## Passage given
..............................

I think there are some interesting ideas to explore in both D. Flanagan's 
proposal and D. Herman's variations upon it.  However, they both seem to be 
ignoring the second primary use case that I identified: conflict-free 
extensions of build-in or third party objects.  While naming conventions or a 
sigil seems to be satisfactory to many as a way to implement "weak 
encapsulation".  I don't think it works for the extension case.  



On Dec 22, 2010, at 6:26 AM, David Herman wrote:

> On Dec 22, 2010, at 2:00 AM, David Flanagan wrote:
> 
>> On 12/22/2010 01:02 AM, David Herman wrote:
>> 
>>>     function Point(x, y) {
>>>         private #x, #y;
>>>         this.#x = x;
>>>         this.#y = y;
>>>     }
>> 
>> I keep seeing this basic constructor example.  But isn't this the case that 
>> Oliver raised of private being over generative?  Those private names have 
>> been generated and discarded, and those two fields can never be read again...
> 
> Oops, I left out the ellipses:
> 
>     function Point(x, y) {
>         private #x, #y;
>         this.#x = x;
>         this.#y = y;
>         ...
>     }
> 
> Of course, if you wanted to extend the scope further, you could lift it out 
> of the constructor.

..............................

## Provided information
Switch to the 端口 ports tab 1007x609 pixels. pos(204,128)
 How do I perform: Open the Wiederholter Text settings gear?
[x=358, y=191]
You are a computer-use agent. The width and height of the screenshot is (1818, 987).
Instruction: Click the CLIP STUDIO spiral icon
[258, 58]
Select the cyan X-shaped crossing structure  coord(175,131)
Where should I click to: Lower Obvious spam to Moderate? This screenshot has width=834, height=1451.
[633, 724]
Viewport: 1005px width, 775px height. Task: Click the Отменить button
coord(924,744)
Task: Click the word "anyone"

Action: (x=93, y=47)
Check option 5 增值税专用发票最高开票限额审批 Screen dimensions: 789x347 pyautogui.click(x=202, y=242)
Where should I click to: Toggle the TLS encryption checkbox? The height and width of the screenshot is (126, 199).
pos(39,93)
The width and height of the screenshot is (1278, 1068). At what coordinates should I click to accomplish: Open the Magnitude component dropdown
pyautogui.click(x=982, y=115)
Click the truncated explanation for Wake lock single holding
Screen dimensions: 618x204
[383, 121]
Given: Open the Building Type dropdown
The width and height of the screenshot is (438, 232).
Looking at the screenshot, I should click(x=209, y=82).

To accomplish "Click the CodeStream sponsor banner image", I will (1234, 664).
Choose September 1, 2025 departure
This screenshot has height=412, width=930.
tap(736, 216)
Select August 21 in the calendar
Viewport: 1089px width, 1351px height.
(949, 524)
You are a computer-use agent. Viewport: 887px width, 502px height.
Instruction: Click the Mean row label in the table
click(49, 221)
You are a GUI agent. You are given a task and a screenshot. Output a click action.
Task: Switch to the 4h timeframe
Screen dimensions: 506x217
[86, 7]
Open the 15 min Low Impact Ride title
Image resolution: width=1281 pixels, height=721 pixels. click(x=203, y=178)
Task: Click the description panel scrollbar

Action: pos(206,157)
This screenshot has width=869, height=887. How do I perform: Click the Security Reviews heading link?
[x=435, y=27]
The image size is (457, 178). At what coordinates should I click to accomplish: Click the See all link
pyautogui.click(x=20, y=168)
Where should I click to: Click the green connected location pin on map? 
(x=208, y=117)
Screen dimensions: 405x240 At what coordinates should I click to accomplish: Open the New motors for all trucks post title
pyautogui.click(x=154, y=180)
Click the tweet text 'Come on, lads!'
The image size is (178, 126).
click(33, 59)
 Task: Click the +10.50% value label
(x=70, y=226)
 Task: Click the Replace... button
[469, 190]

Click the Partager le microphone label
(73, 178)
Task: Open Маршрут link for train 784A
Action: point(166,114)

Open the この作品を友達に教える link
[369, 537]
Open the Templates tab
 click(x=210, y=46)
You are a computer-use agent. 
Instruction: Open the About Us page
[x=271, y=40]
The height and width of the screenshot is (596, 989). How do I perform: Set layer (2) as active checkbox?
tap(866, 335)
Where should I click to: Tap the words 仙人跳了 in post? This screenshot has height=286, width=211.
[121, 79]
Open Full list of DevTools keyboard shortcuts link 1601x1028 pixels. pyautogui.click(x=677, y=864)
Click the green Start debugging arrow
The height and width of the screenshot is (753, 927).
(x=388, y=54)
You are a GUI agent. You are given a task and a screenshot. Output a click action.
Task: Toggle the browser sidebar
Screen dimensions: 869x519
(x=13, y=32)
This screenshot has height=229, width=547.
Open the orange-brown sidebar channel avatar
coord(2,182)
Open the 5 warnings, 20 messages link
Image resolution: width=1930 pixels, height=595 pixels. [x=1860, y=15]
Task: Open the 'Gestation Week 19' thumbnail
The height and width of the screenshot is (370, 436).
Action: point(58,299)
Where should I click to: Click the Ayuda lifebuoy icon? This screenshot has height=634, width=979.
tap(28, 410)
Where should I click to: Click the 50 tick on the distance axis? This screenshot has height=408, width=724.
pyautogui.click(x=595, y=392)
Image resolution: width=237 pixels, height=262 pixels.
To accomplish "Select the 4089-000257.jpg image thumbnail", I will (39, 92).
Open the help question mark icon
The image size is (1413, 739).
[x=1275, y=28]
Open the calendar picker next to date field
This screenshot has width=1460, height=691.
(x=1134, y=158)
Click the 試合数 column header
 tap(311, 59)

..............................

## Given exercise 1
Which people does the mailing-list message about private names mention by name?
## Given exercise 2
Carry on the mailing-list message about private names from the point where it stops.
The records have no connection to the mailing-list message about private names.

## Final result 1
David Flanagan, David Herman, and Oliver.

## Final result 2
> 
> As for the complaint of it being over-generative, that's mitigated in this 
> case by the sigil. For example, if you wrote:
> 
>     function Point(x, y) {
>         private #x, #y;
>         this.#x = x;
>         this.#y = y;
>     }
>     Point.prototype = {
>         ... #x ... #y ...
>     };
> 
> you'd get a compile-time error since #x and #y aren't in scope. Unless, of 
> course, they are already in scope as another private, although I'd expect 
> this kind of thing to be a bit rarer than variable scope errors since I would 
> guess private names wouldn't be nested and repurposed as often as variables 
> -- that's just a guess; it's hard to be sure.
> 
> Also, you can only take the "but if you do it wrong, it doesn't work" 
> arguments so far. After all, the generativity is by design. The question is 
> whether that design will be too surprising and confusing. We shouldn't make 
> JS too complicated or baroque, but we shouldn't nix an idea based on assuming 
> too little of programmers. IOW, I think the "too complicated" criticism 
> should be used with competent programmers in mind.
> 
> Anyway, I'm also just thinking out loud. :)
> 
>> I like private as a keyword in object literals: it doesn't seem any more 
>> confusing than get and set in literals. I don't like seeing it in functions 
>> though: there it looks like a kind of var and const analog.
> 
> Isn't this less the case when what follows the keyword isn't an ordinary 
> identifier, i.e., has the sigil?
> 
>> Is there any syntax from the old ES4 namespace stuff that could be applied 
>> here?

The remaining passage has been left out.